Problem details → Repeat the listing that follows, character for character, minus the pictures.

Data records →

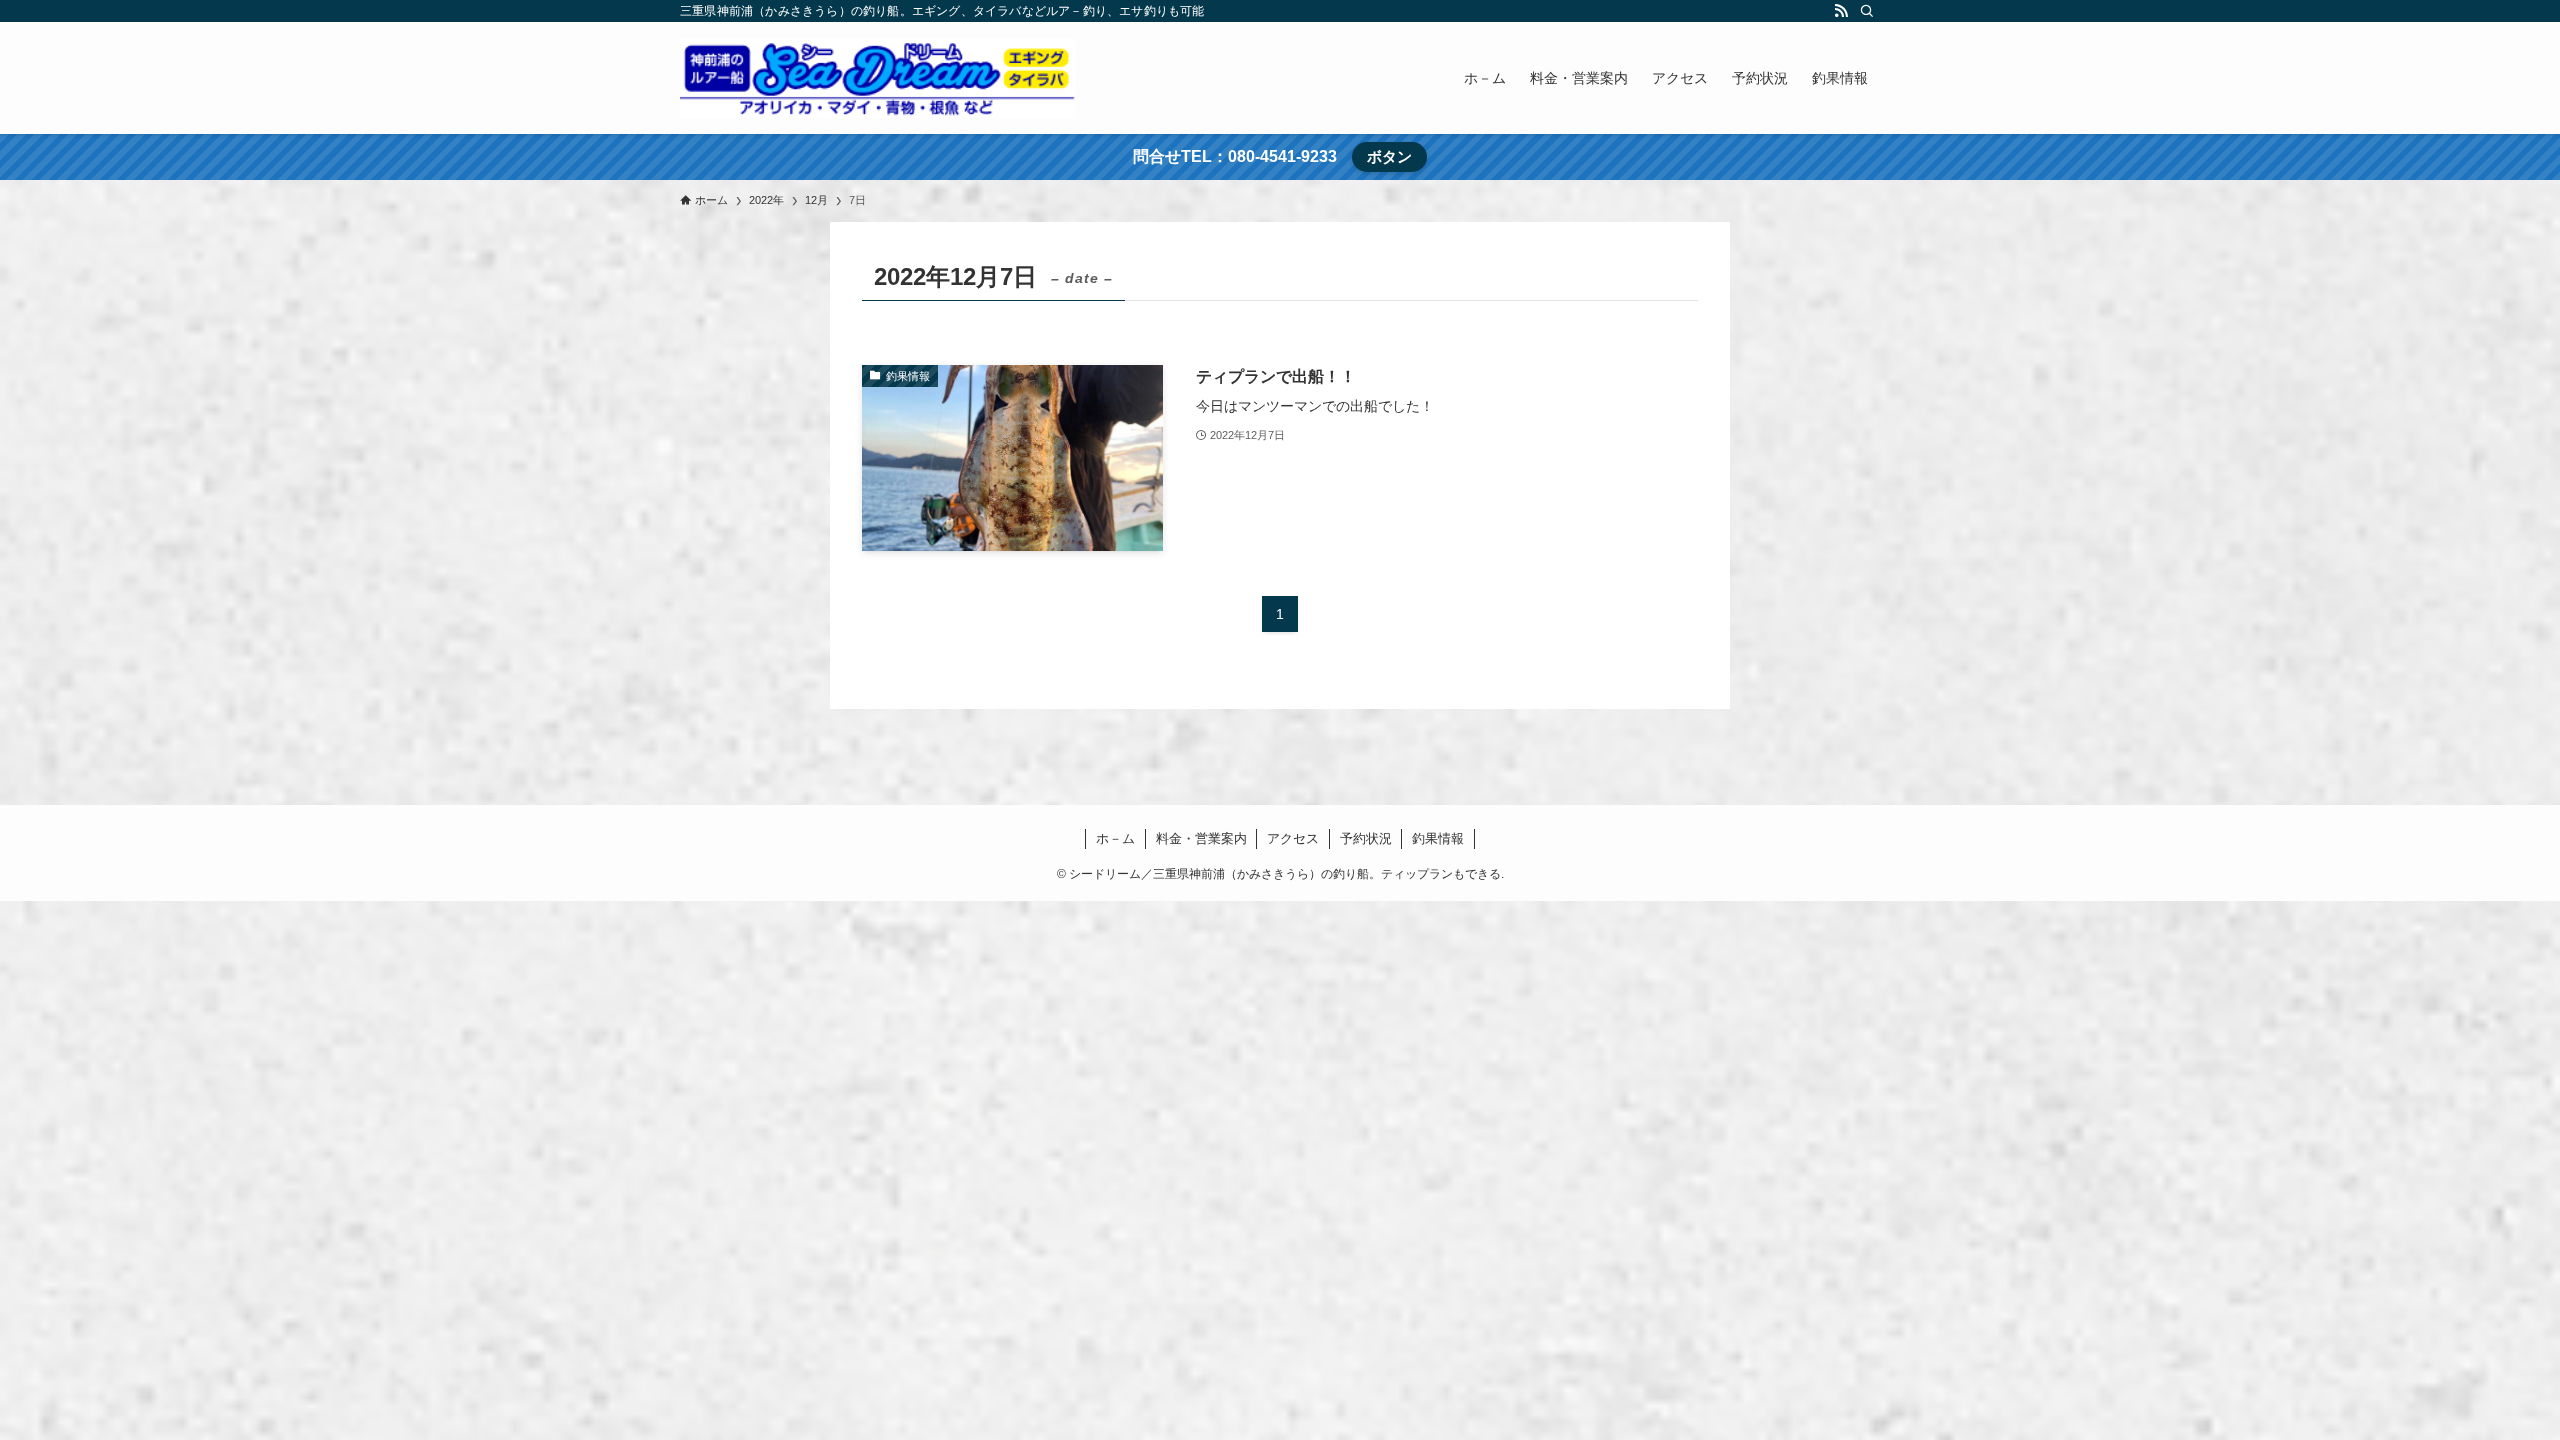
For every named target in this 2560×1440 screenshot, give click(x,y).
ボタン (1389, 156)
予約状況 (1366, 838)
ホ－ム (1115, 838)
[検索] (1867, 11)
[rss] (1841, 11)
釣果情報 (1438, 838)
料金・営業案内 (1201, 838)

Answer for the task →
For every named target in this 2560×1440 screenshot, give click(x,y).
ボタン (1389, 156)
予約状況 (1366, 838)
ホ－ム (1115, 838)
[検索] (1867, 11)
[rss] (1841, 11)
釣果情報 (1438, 838)
料金・営業案内 (1201, 838)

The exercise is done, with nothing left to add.